Cognitive training focuses on teaching the patient skills that can reduce cognitive disorders and/or their effects. Main techniques used are modelling (the therapist shows the appropriate behaviour), shaping (rewarding steps towards the intended behaviour), reinforcement (working with own concrete goals and rewards) (I want to learn how to cook again, start with a one pan meal, eventually cook a four pan meal).

All cognitive functions are related to eachother and you can look at them either top down or bottom up, when looking at the cognitive pyramid. From bottom-up: arousal – sensory stimulus processing – speed of information processing – attention – memory, language, perception – executive functioning.

If you have trouble with the speed of information processing, you have more trouble paying attention. If you don’t pay any attention to X, you won’t be able to memorize it, and so on.

Top down, executive functioning will help you storage your memory and organize your language.

 

Memory storage

Memory is first to storage in the short term memory, which consists of the working memory, visual and auditory sketchpad and an episodic buffer. Storage and consolidation is done by the hippocampus and will send the memory to the long term memory. Long term memory consists of explicit and implicit memory. Explicit memory consists of episodic memory (memories of one’s life) and semantic memory (facts, words). Implicit memory consists of skills, habits, priming and conditioning.

Therapeutic strategies used in memory training are using attention and executive functioning to compensate, using external aids and computerized training.

 

Theoretically based, measurable treatment

Psychoeducation helps the patient to understand what is wrong. It greatly increases the patient’s participation in the treatment.

External strategies used for compensation are used to externalize working memory and giving the patient the ability to use other senses/modalities. Examples of external strategies are using a calendar, a whiteboard, a phone, an alarm, notes or someone else’s memory. Pitfalls of this technique are not doing it consistently, not using a fixed time or place, another person not knowing and embarrassment.

Internal strategies can be remembered by using the mnemonic A True Right Knight Orders Light, which stands for Attention, Time, Repetition, Knots, to Look ahead/back.

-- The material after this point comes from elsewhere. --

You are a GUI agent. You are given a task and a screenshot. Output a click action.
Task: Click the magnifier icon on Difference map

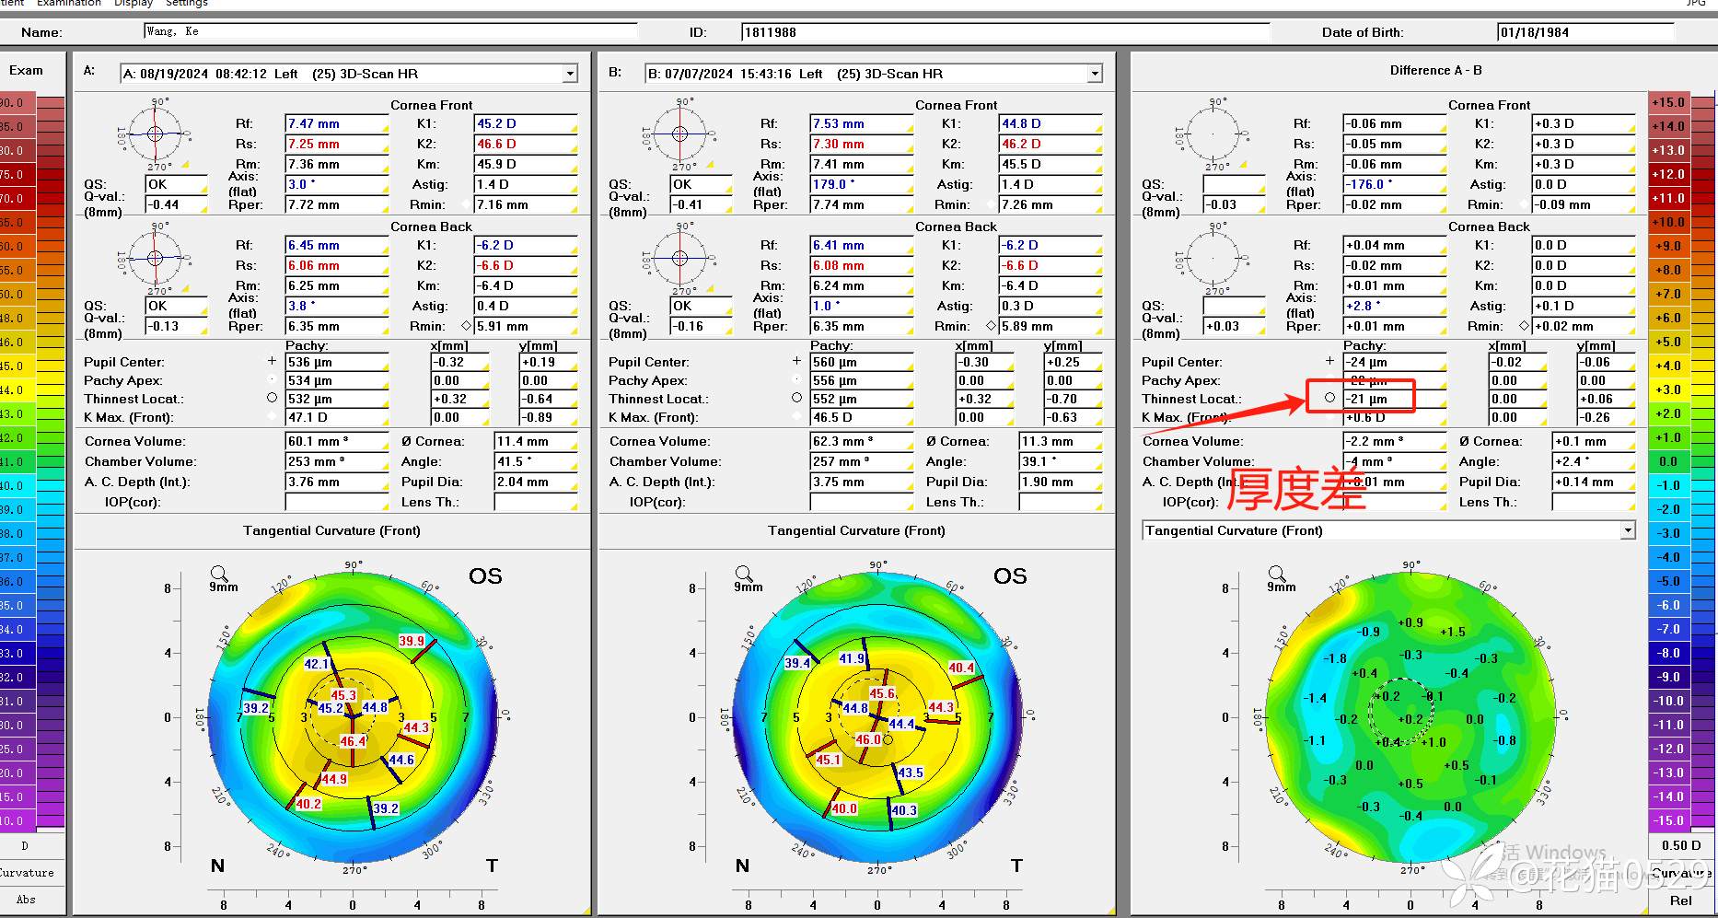tap(1276, 574)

Attention increases and strengthens consolidation, lessens forgetting, decreases distractors and increases interest. Time promotes and strengthens consolidation and decreases rate of forgetting. Repetition lessens the rate of forgetting and strengthens consolidation. Knots increase and strengthen consolidation and makes retrieval easier by using mnemonics. Order eases retrieval and asks for less demand on working memory. If someone’s remembers to post a letter tomorrow morning, they already think about how they are going to do it by making an imagination (take the letter, put it in front of the door, have breakfast, get ready, then before you leave you take the letter).